Furthermore, referring to FIG. 12 in conjunction to FIG. 8, the direct current from a power source 1110 such as a battery, may be transferred wirelessly to the wireless transceiver unit 854. For transferring the direct current from the power source 1110 an oscillator 1150 or any other suitable electric device for converting direct current to the alternating current is employed. The direct current once routed to the oscillator 1150, converts the direct current to the alternating current. The alternating current when routed through the at least one coil 1120 generates the magnetic field. The magnetic field upon interaction with the at least one receiver coil 1136 of the wireless transceiver unit 854 induces the voltage therein, which will be supplied to the air pressure generating source 816.


In an embodiment, the power source 1110 may be interfaced with the electronic control system 812. The electronic control system 812 in-turn may be associated with the HVAC system 114, so that the electronic control system 812 may operate the power source 1110 corresponding to the operational state of the HVAC system 114. That is, the electronic control system 812 may allow power supply from the power source 1110 to the air pump 816 when the HVAC system 114 is powered ON and switch OFF the power supply from the power source 1110 to the atomizer device 810 when the HVAC system 114 is powered OFF.


In an embodiment, the atomizer device 810 may also include a capacitor (not shown in Figures) for storing power received by the wireless transceiver unit 854, so that stored power may act as a back-up in the event of fluctuations in the power received from the power source 1110.


In an embodiment, multiple power sources 806, 1110 may be connected in tandem for ensuring optimum supply of power to the air pressure generating source 816.

Entries showing where items appear:
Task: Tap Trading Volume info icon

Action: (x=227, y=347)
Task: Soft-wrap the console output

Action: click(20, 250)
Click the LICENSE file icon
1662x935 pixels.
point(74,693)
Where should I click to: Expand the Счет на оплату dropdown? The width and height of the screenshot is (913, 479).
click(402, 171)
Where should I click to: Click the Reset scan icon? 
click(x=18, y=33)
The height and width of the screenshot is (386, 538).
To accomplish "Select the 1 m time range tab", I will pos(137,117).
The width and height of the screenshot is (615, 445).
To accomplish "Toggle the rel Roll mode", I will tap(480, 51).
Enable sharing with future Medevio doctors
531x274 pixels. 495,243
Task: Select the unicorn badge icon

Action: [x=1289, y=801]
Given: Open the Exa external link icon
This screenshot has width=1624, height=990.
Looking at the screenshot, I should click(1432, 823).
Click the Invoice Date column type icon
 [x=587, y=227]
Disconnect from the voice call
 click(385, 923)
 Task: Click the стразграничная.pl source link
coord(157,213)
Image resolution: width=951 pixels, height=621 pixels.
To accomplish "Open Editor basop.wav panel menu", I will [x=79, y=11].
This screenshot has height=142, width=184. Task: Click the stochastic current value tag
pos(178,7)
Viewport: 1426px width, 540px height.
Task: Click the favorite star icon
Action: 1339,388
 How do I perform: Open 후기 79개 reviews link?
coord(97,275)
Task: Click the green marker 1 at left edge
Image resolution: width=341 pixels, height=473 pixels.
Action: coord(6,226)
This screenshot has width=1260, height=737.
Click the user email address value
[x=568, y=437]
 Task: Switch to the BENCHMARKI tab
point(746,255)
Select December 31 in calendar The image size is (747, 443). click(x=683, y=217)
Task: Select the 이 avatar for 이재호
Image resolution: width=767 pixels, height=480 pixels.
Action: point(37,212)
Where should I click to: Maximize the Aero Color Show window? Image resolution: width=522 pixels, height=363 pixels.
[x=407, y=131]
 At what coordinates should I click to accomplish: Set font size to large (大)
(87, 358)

▶ STATED GOAL 1: Transcribe the rows word for word, starting with the first row and going on through the line that contains "Select December 31".
▶ STATED GOAL 2: Pick up the passage on wireless power for the atomizer device and continue it from where it stops.

▶ FINAL RESULT 1:
Task: Tap Trading Volume info icon

Action: (x=227, y=347)
Task: Soft-wrap the console output

Action: click(20, 250)
Click the LICENSE file icon
1662x935 pixels.
point(74,693)
Where should I click to: Expand the Счет на оплату dropdown? The width and height of the screenshot is (913, 479).
click(402, 171)
Where should I click to: Click the Reset scan icon? 
click(x=18, y=33)
The height and width of the screenshot is (386, 538).
To accomplish "Select the 1 m time range tab", I will pos(137,117).
The width and height of the screenshot is (615, 445).
To accomplish "Toggle the rel Roll mode", I will tap(480, 51).
Enable sharing with future Medevio doctors
531x274 pixels. 495,243
Task: Select the unicorn badge icon

Action: [x=1289, y=801]
Given: Open the Exa external link icon
This screenshot has width=1624, height=990.
Looking at the screenshot, I should click(1432, 823).
Click the Invoice Date column type icon
 [x=587, y=227]
Disconnect from the voice call
 click(385, 923)
 Task: Click the стразграничная.pl source link
coord(157,213)
Image resolution: width=951 pixels, height=621 pixels.
To accomplish "Open Editor basop.wav panel menu", I will [x=79, y=11].
This screenshot has height=142, width=184. Task: Click the stochastic current value tag
pos(178,7)
Viewport: 1426px width, 540px height.
Task: Click the favorite star icon
Action: 1339,388
 How do I perform: Open 후기 79개 reviews link?
coord(97,275)
Task: Click the green marker 1 at left edge
Image resolution: width=341 pixels, height=473 pixels.
Action: coord(6,226)
This screenshot has width=1260, height=737.
Click the user email address value
[x=568, y=437]
 Task: Switch to the BENCHMARKI tab
point(746,255)
Select December 31 in calendar The image size is (747, 443). click(x=683, y=217)

▶ FINAL RESULT 2:
In another embodiment, the wireless power transmission may also be achieved by Magneto dynamic coupling (not shown in Figures). The magneto dynamic coupling may include a first magnet positioned proximal at least one coil 1120. Upon supply of power to the at least one coil 1120, the first magnet may rotate corresponding to the magnetic field generated therein. Correspondingly the first magnet may be associated with a second magnet located proximal to the at least one receiver coil 1136, wherein the second magnet also rotates in a direction corresponding to the direction of the first magnet. The rotation of the second magnet induces the voltage in the at least one receiver coil 1136 which may be supplied to the air pressure generating source 816.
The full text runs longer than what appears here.